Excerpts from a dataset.
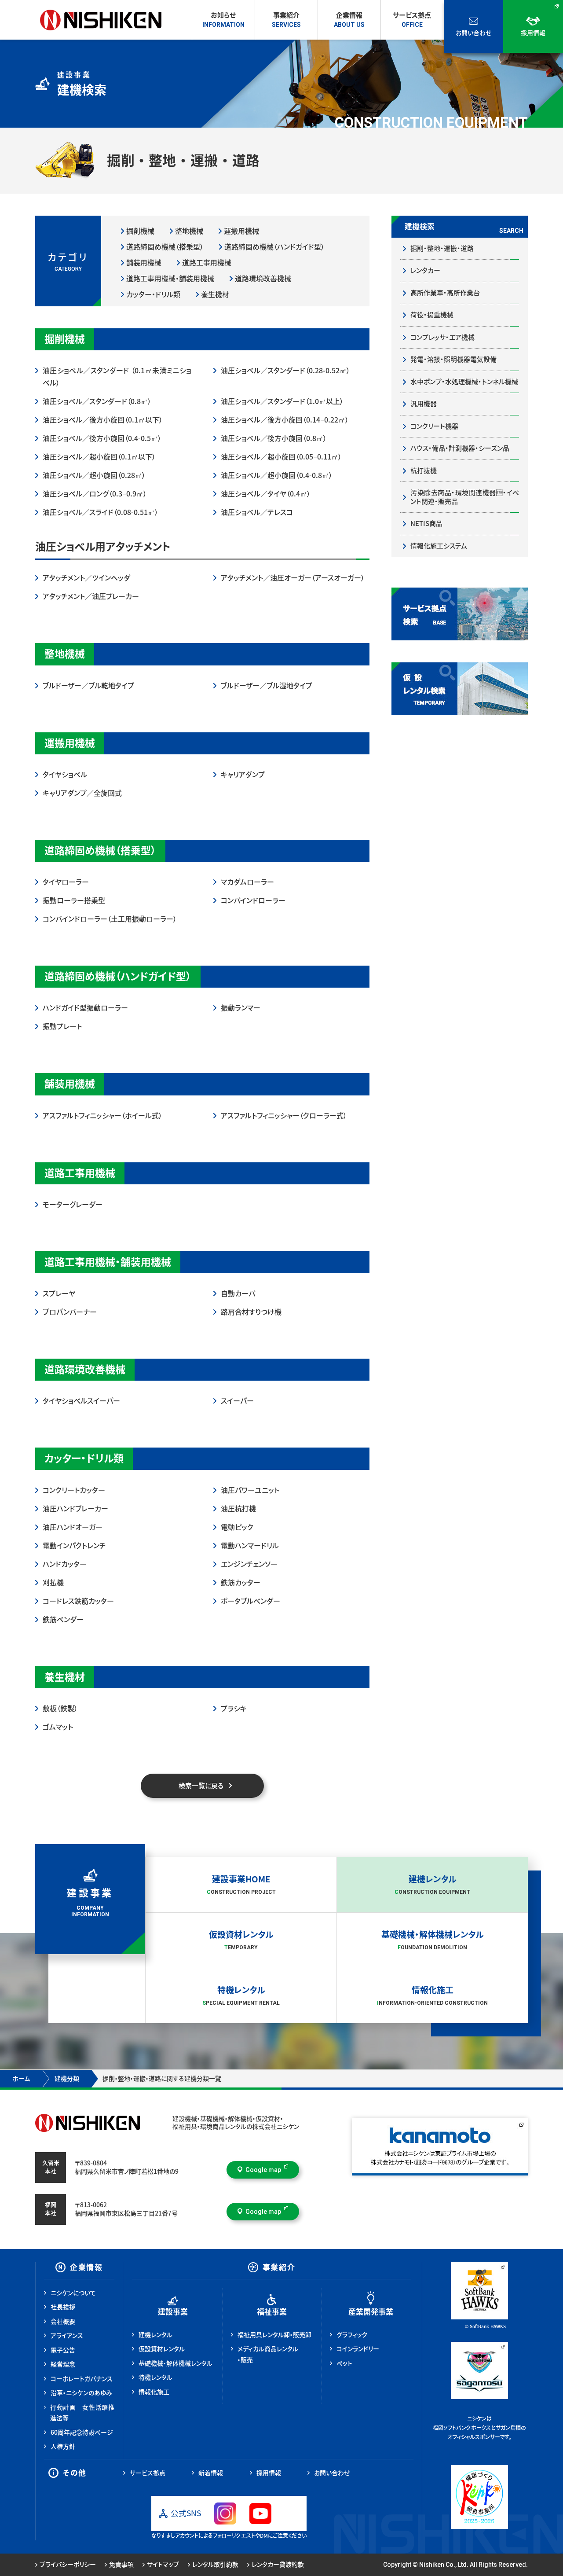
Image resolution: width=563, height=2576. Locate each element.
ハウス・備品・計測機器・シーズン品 (459, 448)
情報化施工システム (438, 546)
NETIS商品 (426, 523)
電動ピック (237, 1527)
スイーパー (237, 1400)
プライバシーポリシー (68, 2564)
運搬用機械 (241, 231)
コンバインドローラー (253, 900)
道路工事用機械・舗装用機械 (170, 278)
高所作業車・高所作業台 (445, 293)
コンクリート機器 (434, 426)
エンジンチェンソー (249, 1564)
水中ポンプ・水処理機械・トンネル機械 (464, 381)
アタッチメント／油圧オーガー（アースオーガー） (293, 577)
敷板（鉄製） (60, 1708)
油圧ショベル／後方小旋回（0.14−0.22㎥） (285, 419)
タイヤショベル (65, 774)
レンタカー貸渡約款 (278, 2564)
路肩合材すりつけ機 (251, 1312)
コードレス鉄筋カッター (78, 1601)
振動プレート (62, 1026)
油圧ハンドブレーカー (75, 1508)
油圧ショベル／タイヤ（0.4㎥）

Assignment.
Copy exactly the lines from the one containing "路肩合材すりつけ機 (251, 1312)" through the last line of the records, both included, and nothing else.

Reply to the exercise.
路肩合材すりつけ機 (251, 1312)
コードレス鉄筋カッター (78, 1601)
振動プレート (62, 1026)
油圧ハンドブレーカー (75, 1508)
油圧ショベル／タイヤ（0.4㎥）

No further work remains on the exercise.